He had not been on Gold Street often; but he was certain that it had never been this long, or half this wide.
Here a trooper of the Guard and a tough-looking man who might have been the one who had questioned him after Kypris's theophany lay side-by-side, their knives in each other's ribs.
"Patera!" It was the rasping voice that had answered Liana's hail.
"What is it, my son?"
"Hurry up, will you!"
He broke into a trot, though not without protest from his ankle. When he had feared a shot at any moment, this lowest slope of the Palatine had been very steep; now he was scarcely conscious of its grade.
"Here. Grab my hand."
The Guard's redoubt was only half the height of the rebel barricade, although it was (as Silk saw when he had scrambled to the top) rather thicker. Its front was nearly sheer, its back stepped for the troopers who would fire over it.
The one who had helped him up said, "Come on. I don't know how long he'll last."
Silk nodded, out of breath from his climb and afraid he had torn the stitches in his lung. "Take me to him."
The trooper jumped from the sandbag step; Silk followed more circumspectly. There were sleepers here as well, a score of armored Guardsmen lying in the street wrapped in blankets that were probably green but looked black in the skylight.

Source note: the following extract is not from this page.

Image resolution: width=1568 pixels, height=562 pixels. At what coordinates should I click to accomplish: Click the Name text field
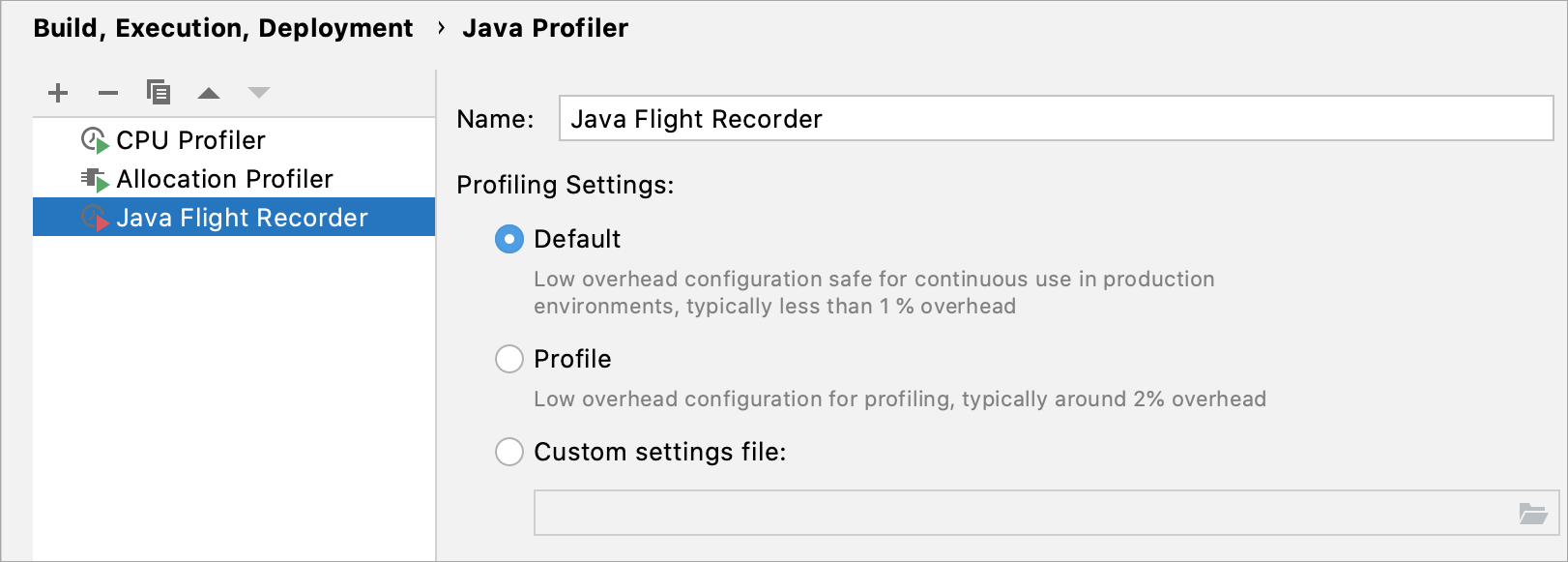point(1056,119)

"They going to rush us, over there?" the trooper asked.
"No. Not tonight, I'd say-tomorrow morning, perhaps."
The trooper grunted. "Slugs'll go right through a lot of that stuff in their fieldwork. I been lookin' it over, and there's a lot of furniture in there. Boards no thicker than your thumb in junk like that. I'm Sergeant Eft."
They shook hands, and Silk said, "I was thinking the same thing as I climbed over it, Sergeant. There are heavier things as well, though, and even the chairs and so forth must obstruct your view."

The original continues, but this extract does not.